Produzione alla Tenneco
Anche ammesso e non concesso che lo stabilimento della Tenneco non venisse del tutto smantellato, cosa resterebbe a Cuorgnè di un’azienda della quale andava fiera? Soltanto le briciole. Sarebbe un danno enorme per una città dall’assetto economico fragile, che ha visto negli ultimi decenni diminuire drasticamente il proprio peso in ogni settore, da quello industriale a quello dei servizi a quello commerciale. Servirebbe una grande mobilitazione dei cittadini e del mondo politico ma è alquanto difficile che avvenga. In un’epoca nella quale la solidarietà e la partecipazione sono diventate valori desueti, ciascuno si occupa solo di ciò che lo riguarda direttamente, senza nemmeno capire che le disgrazie altrui si ripercuotono spesso anche su chi credeva di esservi estraneo. Quanto ai politici, in genere si dividono in due grandi categorie: quelli che chinano la testa e quelli che solidarizzano con i lavoratori ma senza assumere iniziative concrete. I partiti di destra accettano passivamente ogni decisione delle grandi aziende in nome della famosa <Libertà d’impresa>, valore supremo di fronte al quale viene meno qualunque diritto delle persone e delle comunità. I partiti di sinistra attaccano queste decisioni nefaste, manifestano insieme agli operai, condannano la rapacità dei <prenditori> ma non fanno quasi mai l’unica cosa che potrebbe contrastare tali scelte: mettere a punto disegni di legge che dettino delle regole e pongano dei freni. E’ vero che quando ci provano – a livello regionale, nazionale, europeo – vengono sconfitti dalle grandi lobby ma questo dovrebbe essere il compito dei politici: provare, riprovare, insistere, cercare di convincere una parte almeno degli avversari che mettere dei paletti andrebbe anche a loro vantaggio.

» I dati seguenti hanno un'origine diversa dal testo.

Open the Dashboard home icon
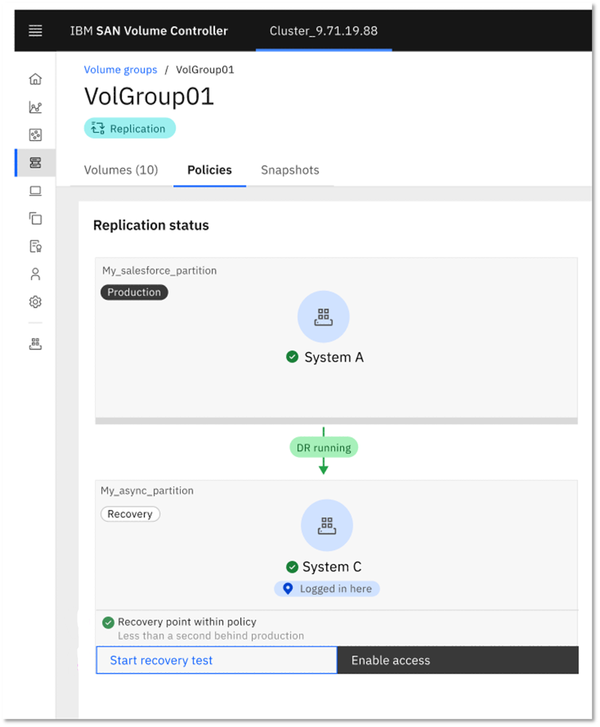tap(35, 79)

Quel che proprio non si deve fare è appellarsi al buon cuore dei grandi manager. Cos’importa ai vertici di una multinazionale se 111 operai dovranno rinunciare a tante e tante ore di tempo libero, ogni settimana, per raggiungere una città distante 35 chilometri dall’attuale sede di lavoro? E cos’importa se, oltre al tempo libero, vedranno diminuire anche i guadagni a causa delle spese per il carburante? Quanto ai dipendenti che non guidano o che non possiedono un’auto, peggio per loro se a Chivasso non riusciranno nemmeno ad arrivarci perché di mezzi di trasporto pubblico che la colleghino con Cuorgnè non ne esistono: potranno sempre licenziarsi…

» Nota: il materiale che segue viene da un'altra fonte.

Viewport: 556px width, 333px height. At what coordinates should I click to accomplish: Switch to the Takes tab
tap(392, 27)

La storia della Trione & C. è simile a quella di tante altre aziende del Canavese: nacque per iniziativa di un artigiano intraprendente e capace, che iniziò con una piccola officina per poi diventare un imprenditore di successo. Giovanni Trione, formatosi come meccanico in una scuola professionale, aprì il suo laboratorio nel 1923 con un amico, Alessandro Coha, dopo essere diventato socio di maggioranza di una società - la Sartirana – della quale due anni prima aveva acquisito delle quote. Nel 1929 si era già a 90 dipendenti e nel ‘32 – nel pieno della Grande Depressione mondiale - avvenne la svolta decisiva: la messa a punto del <Metalrose>, una lega di rame e piombo con la quale realizzare i cuscinetti anti-frizione, sostituendola a quella di stagno e rame fino ad allora utilizzata e inadatta ai grandi motori. Destino volle che nello stesso anno una lega molto simile a questa venisse creata negli Stati Uniti dalla… Federal Mogul.
Giovanni Trione morì nel 1942, lasciando un’azienda in buona salute, che aveva a cuore il benessere dei propri dipendenti e la loro formazione: era stato lui a fondare l’Enfapi, la scuola professionale che ancora esiste sotto la denominazione di C.I.A.C.

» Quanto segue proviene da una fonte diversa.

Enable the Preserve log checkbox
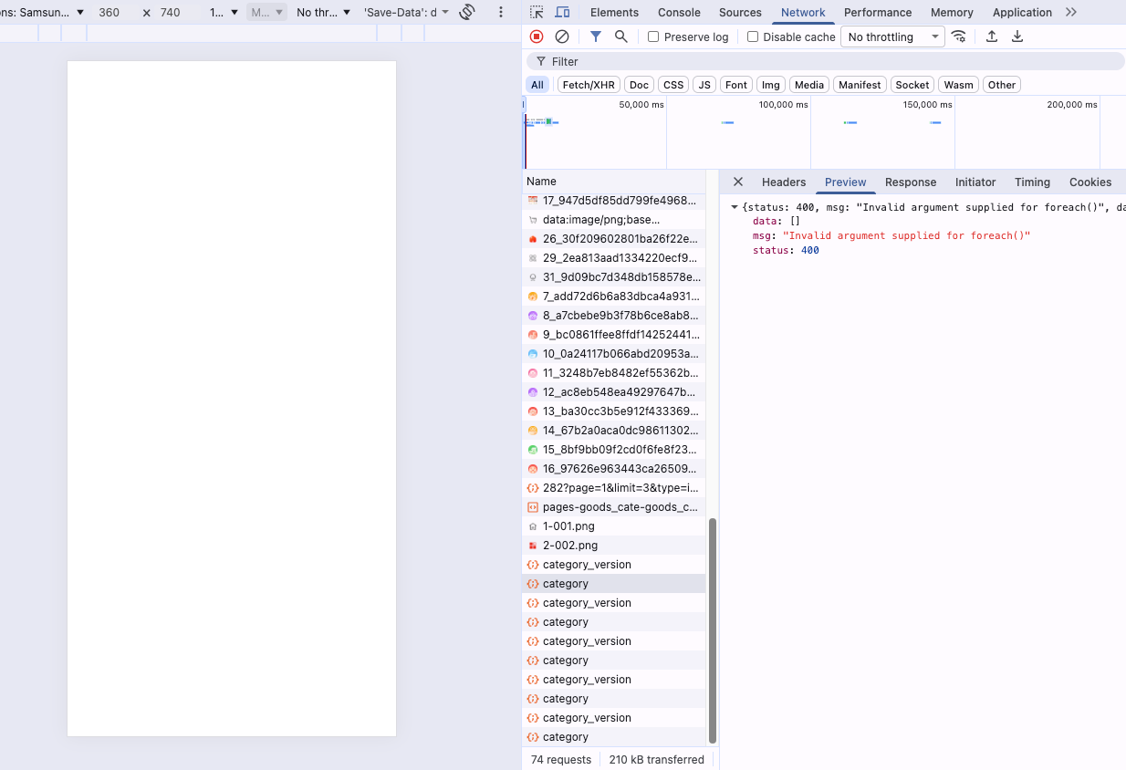 pyautogui.click(x=653, y=37)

Nel Dopoguerra la Trione continuò a crescere, arrivando a contare 800 dipendenti mentre da una sua costola nasceva l’Elettrometallurgica. Gli eredi, in dissidio tra loro, ad un certo punto decisero di vendere e ad acquisire l’azienda fu proprio la concorrente americana, la Federal Mogul.
Con il passaggio alla multinazionale lo stabilimento continuò a produrre e a prosperare ma ad un certo punto rischiò la chiusura. Accadde nel 1994 e per quale motivo? Non per una crisi produttiva ma per scelte “strategiche” della proprietà. L’opposizione di lavoratori e sindacati fu però molto dura e la decisione rientrò.
Potrebbe accadere anche ora, come un trentennio fa con la Federal Mogul, che la Tenneco sia costretta a fare marcia indietro? Vicende analoghe di altre aziende dicono che le multinazionali non le ferma più nessuno… perché nessuno s’impegna a farlo.
Rispetto a trent’anni fa è cambiato due volte l’assetto societario e non certo in meglio. Nel 2018, come un fulmine a ciel sereno, la Federal Mogul era stata assorbita da un’altra impresa del settore, la Tenneco, e qualche preoccupazione era sorta, visto che tali operazioni in genere non vanno a favore dei dipendenti. Sul momento non erano avvenuti stravolgimenti ma nel 2022 la Tenneco venne acquisita da un fondo d’investimento, il Fondo Apollo. Le conseguenze si vedono ora.
Sarebbe facile giustificare la scelta di portare quasi tutta la produzione a Chivasso richiamandosi alla crisi dell’automotive, ai costi dell’energia e dei trasporti. Tutto vero ma la crisi attuale non è scoppiata adesso. Esisteva anche nel settembre del 2023, allorché venne celebrato il centenario con grande sfarzo e con i lavoratori trasformati in guide che spiegavano orgogliosi quanto efficiente fosse la loro azienda: quel che è successo dopo nel mondo produttivo, a livello nazionale e mondiale, non è stato un fulmine a ciel sereno.
Il problema dei fondi d’investimento è che non puntano a sviluppare o consolidare la produzione delle imprese ma a ricavare da queste il massimo profitto finanziario nel minor tempo possibile: ad interessare sono solo i guadagni di borsa per i sottoscrittori, spesso gonfiati artificialmente. E per le Borse, guarda caso, ridurre i dipendenti o il numero degli stabilimenti è buona cosa…
Siamo ben oltre la predazione di brevetti e di tecnologie, quando le multinazionali acquisivano le aziende concorrenti per impadronirsi dei loro segreti o, peggio, per estrometterle dal mercato (basti pensare a quel che accadde alla Sandretto di Pont). Ormai si tratta solo di far girare i soldi.
Un segnale d’allarme era stato lanciato, proprio durante il convegno per il centenario, dal direttore dello stabilimento Massimo Vallosio, che aveva concluso il suo intervento con un’affermazione abbastanza inquietante, probabilmente sfuggita alla maggior parte dei presenti: “Coloro che gestiscono i fondi ragionano in modo molto semplice ed hanno un unico interesse: che l’azienda sia il più possibile redditizia”.